Associate Professor of South Asia Studies
Director, South Asia Center

Lisa Mitchell is an anthropologist and historian of southern India.  Her interdisciplinary research and teaching interests include collective assembly, public space, and the built environment in the history of Indian democracy; the cultural history of cement in South Asia; ethnography of informal urban credit networks; neoliberalism and the city; commodities in transnational history; ethnographic approaches to the state; and Telugu language and literature.  She is currently finishing a book entitled Hailing the State: Collective Assembly and the Politics of Recognition in the History of Indian Democracy.  She has also recently begun a new book project documenting a cultural history of cement in India, provisionally titled, Three Bags of Cement: Concrete Dreams in the New India, which includes investigations of informal urban credit networks in the South Indian city of Hyderabad.  Her earlier research traced the rise and fall of language as a new foundational category for the reorganization of literary production, history-writing, pedagogical practices, and assertions of socio-political identity in southern India.  Her book, Language, Emotion, and Politics in South India: The Making of a Mother Tongue (Indiana University Press, 2009 and Permanent Black, 2010), was a recipient of the American Institute of Indian Studies' Edward Cameron Dimock, Jr.

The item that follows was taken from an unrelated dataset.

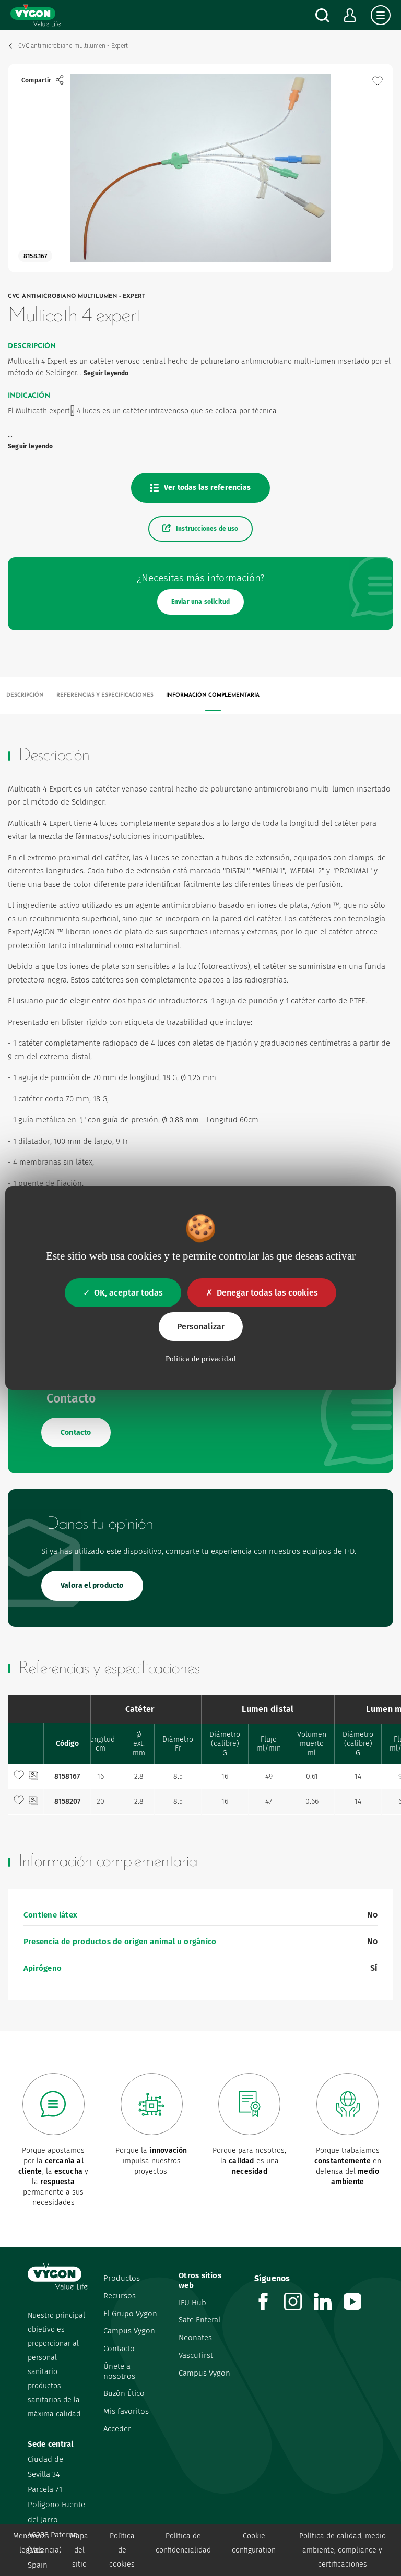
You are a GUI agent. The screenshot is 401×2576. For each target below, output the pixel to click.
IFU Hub (192, 2302)
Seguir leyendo (106, 373)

Prize in the Indian Humanities. 

 

A newcomer to the digital humanities, she has always been interested in how the collection and organization of archival materials and other types of data have shaped their interpretation and meanings.  Particularly challenging in the context of India is the gulf between what is said, circulated, written, recorded, and preserved in India's many vernacular languages and what is preserved in elite or dominant languages (once Sanskrit or Persian, now English), and she is therefore interested in the application of data-mining technologies to South Asian vernacular languages, with all of the challenges that India's many scripts pose to OCR.  She is currently compiling a database of strikes and other contentious collective assemblies in India from the 17th century to the present, and is collaborating with Anastasia Piliavsky at the University of Cambridge and an international group of historians and anthropologists studying South Asian vernacular political vocabularies to better understand how people understand and talk about democracy and everyday political practices in languages other than English.  The Political Vernaculars collaboration is working toward the establishment of a shared searchable digital repository of vernacular political speeches, campaign literature, interviews, and other material on the political from throughout South Asia, with the possibility that it may be hosted here at Penn.